Transcribe the lines below without any change, beginning at the line that contains "Viewport: 547px width, 441px height." and stopping after the line that contains "Viewport: 1024px width, 627px".

--- start PROVIDED MATERIAL ---

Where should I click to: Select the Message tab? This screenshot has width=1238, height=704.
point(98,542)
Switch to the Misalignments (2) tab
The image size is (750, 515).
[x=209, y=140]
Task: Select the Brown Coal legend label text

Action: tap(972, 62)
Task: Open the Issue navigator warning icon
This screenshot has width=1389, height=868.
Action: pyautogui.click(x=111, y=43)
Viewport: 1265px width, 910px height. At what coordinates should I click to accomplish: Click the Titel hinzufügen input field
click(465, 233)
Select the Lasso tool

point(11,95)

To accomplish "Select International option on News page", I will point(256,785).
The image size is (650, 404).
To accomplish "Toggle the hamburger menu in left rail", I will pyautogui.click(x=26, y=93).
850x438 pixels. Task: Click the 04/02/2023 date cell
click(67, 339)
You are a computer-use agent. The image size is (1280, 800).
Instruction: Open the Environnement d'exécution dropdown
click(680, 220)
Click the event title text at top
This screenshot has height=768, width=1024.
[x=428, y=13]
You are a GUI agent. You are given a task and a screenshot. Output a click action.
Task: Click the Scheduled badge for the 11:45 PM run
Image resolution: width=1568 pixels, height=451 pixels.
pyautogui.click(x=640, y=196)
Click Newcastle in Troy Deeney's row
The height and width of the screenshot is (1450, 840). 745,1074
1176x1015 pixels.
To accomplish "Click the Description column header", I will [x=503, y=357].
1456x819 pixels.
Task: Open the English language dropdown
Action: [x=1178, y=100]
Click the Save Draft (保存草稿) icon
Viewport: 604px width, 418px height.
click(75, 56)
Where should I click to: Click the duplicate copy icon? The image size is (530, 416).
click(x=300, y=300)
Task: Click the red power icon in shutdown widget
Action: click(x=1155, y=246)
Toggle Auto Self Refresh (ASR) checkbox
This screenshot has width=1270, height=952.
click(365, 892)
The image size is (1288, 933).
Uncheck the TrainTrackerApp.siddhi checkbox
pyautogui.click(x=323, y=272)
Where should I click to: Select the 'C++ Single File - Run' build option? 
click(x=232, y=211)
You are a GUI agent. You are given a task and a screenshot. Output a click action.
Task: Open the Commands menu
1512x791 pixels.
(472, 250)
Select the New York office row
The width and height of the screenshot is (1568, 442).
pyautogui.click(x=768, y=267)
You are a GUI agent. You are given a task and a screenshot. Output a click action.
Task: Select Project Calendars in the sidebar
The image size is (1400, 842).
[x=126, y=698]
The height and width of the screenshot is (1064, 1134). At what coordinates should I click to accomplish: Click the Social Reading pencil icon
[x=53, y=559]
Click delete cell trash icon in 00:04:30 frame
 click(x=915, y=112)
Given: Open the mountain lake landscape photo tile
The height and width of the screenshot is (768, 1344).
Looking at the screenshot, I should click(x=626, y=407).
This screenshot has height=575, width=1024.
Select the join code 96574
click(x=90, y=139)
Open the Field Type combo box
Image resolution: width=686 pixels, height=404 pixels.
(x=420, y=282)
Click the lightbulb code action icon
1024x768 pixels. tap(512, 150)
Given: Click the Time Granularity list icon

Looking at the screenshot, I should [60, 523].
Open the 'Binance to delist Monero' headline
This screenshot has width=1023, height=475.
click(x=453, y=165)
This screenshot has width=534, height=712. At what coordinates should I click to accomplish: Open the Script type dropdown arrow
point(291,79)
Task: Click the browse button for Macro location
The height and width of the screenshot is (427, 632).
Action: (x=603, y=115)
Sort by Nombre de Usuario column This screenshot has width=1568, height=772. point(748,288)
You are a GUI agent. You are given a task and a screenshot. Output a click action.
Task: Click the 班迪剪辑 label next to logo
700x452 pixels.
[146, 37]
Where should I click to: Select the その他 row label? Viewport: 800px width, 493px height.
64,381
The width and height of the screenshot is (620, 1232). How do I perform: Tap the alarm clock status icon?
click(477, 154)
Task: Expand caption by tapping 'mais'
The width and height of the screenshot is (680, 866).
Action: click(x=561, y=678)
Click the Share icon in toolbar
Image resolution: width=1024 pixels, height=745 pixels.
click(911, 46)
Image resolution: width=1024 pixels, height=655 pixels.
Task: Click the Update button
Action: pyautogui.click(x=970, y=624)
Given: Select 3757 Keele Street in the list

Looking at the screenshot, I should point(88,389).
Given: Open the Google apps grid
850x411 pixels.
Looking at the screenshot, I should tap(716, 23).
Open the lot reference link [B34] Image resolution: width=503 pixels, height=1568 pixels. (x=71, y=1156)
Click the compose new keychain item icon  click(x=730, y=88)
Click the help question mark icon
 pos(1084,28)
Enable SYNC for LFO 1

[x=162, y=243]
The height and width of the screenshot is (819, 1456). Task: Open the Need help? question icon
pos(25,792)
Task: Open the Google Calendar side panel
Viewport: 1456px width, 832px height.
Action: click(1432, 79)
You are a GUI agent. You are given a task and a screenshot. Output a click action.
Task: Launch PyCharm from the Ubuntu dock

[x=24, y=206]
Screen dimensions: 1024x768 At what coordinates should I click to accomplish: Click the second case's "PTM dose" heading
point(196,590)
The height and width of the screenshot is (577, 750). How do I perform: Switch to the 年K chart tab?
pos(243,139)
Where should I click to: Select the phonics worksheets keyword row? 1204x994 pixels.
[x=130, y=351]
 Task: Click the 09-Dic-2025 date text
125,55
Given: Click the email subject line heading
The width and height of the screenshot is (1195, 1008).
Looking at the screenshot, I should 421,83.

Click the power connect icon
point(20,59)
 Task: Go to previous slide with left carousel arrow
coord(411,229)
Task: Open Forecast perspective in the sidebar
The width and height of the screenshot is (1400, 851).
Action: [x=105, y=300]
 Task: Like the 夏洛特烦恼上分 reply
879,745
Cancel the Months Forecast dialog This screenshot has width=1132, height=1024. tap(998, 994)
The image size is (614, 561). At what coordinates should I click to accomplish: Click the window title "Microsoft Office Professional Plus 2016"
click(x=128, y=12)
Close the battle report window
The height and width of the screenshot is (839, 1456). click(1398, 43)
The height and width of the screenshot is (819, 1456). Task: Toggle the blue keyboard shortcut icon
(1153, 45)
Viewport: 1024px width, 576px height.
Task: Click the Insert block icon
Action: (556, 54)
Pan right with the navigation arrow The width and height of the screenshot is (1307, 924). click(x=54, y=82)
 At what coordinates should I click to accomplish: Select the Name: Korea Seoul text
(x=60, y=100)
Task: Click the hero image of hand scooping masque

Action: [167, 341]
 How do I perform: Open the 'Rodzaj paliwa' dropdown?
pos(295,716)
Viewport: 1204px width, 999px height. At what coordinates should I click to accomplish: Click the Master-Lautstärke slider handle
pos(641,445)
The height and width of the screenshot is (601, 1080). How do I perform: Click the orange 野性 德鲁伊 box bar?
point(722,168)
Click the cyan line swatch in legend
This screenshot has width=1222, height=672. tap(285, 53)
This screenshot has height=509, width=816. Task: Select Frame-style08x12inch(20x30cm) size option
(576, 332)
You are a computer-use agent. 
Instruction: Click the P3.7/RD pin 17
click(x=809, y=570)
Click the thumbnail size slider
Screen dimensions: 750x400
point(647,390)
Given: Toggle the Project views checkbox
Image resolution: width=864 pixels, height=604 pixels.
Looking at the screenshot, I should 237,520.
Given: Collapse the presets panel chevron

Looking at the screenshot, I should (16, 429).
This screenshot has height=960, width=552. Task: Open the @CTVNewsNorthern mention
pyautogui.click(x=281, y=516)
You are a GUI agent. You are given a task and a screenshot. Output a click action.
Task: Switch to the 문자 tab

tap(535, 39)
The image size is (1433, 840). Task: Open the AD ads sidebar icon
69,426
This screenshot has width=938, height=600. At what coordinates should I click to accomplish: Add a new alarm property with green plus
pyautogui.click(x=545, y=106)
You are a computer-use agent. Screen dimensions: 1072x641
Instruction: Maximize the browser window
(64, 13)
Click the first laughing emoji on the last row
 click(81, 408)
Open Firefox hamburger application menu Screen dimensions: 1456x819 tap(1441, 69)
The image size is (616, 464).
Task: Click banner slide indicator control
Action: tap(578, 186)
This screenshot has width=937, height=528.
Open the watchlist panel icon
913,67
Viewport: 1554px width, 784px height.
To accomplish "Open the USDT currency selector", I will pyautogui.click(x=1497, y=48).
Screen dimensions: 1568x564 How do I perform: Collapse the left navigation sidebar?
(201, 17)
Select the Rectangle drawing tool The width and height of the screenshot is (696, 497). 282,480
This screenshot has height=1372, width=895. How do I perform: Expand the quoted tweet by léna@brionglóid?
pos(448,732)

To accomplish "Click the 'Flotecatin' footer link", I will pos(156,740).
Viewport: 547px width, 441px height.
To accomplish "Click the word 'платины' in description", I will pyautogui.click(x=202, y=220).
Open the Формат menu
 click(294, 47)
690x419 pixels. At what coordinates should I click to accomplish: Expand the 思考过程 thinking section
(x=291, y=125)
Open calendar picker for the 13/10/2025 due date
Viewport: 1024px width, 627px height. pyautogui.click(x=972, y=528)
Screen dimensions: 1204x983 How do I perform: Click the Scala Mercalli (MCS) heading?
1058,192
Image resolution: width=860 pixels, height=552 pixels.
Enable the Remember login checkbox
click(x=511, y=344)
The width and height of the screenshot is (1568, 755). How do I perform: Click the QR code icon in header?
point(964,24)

--- end PROVIDED MATERIAL ---

RESPONSE BELOW:
Viewport: 547px width, 441px height.
To accomplish "Click the word 'платины' in description", I will pyautogui.click(x=202, y=220).
Open the Формат menu
 click(294, 47)
690x419 pixels. At what coordinates should I click to accomplish: Expand the 思考过程 thinking section
(x=291, y=125)
Open calendar picker for the 13/10/2025 due date
Viewport: 1024px width, 627px height. pyautogui.click(x=972, y=528)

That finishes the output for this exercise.